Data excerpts
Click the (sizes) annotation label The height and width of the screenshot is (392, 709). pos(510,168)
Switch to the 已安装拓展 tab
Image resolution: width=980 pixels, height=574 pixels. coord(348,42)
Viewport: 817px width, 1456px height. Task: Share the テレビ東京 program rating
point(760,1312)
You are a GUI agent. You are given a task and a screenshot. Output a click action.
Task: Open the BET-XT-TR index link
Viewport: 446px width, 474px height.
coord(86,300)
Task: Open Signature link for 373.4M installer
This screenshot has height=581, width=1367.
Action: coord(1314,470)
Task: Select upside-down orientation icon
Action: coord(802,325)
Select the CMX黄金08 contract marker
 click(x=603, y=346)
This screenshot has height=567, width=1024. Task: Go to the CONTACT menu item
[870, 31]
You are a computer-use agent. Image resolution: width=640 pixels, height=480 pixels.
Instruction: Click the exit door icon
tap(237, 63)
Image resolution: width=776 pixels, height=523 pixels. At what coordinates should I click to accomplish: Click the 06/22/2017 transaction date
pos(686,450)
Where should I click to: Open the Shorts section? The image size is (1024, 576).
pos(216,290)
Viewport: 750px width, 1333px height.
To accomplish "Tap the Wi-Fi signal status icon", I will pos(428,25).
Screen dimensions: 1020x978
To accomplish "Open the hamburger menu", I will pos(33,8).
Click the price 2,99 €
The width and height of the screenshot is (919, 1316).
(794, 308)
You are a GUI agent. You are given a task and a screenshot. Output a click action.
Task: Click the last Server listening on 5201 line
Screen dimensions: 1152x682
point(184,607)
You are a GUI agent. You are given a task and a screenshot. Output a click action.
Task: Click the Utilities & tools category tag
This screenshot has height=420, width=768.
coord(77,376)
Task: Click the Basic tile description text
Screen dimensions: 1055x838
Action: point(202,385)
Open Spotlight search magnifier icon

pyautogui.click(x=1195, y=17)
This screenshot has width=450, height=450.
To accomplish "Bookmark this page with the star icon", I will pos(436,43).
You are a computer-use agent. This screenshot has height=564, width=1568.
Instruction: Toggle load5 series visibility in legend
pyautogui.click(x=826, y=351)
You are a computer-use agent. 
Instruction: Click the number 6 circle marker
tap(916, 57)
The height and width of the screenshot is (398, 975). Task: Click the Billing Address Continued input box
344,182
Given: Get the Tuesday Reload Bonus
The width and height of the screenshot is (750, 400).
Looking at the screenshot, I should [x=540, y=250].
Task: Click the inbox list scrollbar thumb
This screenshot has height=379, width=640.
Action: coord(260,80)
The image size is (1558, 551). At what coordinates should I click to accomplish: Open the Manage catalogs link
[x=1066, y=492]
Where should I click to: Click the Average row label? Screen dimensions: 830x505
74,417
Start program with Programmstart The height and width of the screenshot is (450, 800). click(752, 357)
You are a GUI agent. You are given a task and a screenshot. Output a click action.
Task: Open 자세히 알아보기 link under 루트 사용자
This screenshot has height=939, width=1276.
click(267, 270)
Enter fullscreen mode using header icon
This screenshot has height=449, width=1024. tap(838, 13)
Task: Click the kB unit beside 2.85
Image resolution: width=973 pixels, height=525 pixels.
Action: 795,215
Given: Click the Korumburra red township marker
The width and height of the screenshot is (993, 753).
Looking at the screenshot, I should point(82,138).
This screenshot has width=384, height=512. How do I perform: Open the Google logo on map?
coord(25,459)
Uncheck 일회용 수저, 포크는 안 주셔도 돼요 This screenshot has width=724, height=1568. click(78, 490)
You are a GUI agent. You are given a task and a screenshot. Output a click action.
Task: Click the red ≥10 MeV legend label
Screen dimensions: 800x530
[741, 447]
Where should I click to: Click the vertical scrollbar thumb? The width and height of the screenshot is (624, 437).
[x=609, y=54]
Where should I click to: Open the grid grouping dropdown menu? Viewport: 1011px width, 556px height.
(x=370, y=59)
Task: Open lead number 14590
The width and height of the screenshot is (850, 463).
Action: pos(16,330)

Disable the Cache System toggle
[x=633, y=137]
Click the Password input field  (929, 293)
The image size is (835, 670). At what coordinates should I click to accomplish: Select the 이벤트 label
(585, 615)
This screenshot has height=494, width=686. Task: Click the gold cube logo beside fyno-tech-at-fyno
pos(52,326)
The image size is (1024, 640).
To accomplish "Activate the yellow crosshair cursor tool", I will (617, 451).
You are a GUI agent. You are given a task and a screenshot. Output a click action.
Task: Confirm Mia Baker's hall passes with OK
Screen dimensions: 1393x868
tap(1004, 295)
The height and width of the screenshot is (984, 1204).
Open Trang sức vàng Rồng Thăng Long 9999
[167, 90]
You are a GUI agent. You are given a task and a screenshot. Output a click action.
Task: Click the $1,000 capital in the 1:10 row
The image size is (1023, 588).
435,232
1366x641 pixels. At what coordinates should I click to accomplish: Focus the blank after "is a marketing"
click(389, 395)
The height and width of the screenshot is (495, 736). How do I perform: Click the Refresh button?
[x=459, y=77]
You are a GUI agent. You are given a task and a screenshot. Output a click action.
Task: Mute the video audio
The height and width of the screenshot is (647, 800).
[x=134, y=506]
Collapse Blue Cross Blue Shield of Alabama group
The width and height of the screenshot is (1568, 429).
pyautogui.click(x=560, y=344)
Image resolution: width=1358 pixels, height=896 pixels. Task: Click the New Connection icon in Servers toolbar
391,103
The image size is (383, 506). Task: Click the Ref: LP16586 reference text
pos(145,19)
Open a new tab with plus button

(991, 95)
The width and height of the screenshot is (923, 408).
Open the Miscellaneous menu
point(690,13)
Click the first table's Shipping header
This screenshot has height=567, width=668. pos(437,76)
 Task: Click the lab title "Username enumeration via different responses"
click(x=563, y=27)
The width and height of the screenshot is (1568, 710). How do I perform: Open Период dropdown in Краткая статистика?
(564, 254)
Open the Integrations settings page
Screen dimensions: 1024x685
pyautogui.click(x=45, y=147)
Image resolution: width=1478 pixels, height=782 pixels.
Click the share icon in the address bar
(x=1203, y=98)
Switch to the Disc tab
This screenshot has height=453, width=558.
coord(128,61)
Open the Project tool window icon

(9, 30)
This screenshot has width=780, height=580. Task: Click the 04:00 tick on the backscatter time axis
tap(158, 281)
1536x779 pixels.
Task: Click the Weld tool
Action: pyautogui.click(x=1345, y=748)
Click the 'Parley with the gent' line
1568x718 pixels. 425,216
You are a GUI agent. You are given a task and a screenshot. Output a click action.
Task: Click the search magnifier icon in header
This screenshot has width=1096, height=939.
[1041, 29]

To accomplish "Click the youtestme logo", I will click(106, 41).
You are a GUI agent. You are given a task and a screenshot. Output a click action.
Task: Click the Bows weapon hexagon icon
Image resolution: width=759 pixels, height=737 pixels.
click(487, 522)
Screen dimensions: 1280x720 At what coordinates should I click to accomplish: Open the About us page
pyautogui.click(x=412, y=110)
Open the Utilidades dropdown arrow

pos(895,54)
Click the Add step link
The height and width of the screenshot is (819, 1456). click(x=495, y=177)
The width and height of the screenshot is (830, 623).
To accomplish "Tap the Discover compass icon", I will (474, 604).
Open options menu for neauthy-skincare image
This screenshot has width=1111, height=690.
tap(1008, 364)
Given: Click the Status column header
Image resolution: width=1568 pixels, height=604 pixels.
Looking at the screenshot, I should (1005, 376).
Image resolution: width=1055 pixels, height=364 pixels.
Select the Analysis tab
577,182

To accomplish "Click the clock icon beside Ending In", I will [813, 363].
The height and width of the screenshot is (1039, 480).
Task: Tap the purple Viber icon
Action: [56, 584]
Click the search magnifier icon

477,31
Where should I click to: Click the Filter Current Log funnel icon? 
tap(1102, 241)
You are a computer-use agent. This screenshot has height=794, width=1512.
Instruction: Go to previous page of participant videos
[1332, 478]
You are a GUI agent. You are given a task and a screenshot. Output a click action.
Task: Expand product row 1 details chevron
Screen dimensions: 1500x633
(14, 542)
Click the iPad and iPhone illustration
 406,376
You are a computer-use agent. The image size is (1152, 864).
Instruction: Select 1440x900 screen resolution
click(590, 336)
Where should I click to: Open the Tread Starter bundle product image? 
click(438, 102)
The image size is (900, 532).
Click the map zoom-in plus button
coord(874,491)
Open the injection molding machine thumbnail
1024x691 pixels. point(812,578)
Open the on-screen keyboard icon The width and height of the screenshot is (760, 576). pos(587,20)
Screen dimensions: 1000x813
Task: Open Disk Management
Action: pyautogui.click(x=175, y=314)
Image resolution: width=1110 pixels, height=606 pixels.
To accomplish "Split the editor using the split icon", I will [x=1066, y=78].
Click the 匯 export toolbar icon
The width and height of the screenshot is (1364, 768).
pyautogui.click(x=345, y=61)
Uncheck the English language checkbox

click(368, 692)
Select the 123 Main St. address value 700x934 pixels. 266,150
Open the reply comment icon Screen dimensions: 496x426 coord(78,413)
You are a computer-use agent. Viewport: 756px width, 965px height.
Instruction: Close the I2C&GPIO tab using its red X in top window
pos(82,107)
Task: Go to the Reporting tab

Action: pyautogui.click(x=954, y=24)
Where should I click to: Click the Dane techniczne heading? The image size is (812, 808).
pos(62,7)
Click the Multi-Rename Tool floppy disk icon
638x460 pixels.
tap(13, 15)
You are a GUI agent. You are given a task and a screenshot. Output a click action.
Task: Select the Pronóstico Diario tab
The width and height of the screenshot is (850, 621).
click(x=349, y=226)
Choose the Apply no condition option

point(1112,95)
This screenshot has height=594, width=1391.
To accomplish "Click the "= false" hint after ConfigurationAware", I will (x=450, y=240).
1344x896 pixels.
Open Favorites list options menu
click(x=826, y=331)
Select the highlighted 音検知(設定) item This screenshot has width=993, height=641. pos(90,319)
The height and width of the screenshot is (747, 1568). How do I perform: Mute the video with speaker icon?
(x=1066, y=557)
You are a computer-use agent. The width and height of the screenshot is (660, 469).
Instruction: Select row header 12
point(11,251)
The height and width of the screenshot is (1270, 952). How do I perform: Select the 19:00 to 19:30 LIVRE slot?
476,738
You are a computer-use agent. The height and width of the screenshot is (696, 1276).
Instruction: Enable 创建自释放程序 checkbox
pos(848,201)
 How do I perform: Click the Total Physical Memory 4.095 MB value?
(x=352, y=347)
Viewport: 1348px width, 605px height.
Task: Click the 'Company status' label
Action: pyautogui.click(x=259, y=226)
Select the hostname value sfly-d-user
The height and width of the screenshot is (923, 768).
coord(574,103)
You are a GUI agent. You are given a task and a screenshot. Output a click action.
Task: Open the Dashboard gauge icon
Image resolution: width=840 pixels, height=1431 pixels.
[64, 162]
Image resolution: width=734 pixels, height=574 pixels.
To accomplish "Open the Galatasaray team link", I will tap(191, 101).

* _Problem_
Reply with one number: the count of lines in the entries that include the word "computer".

* _Response to the task_
8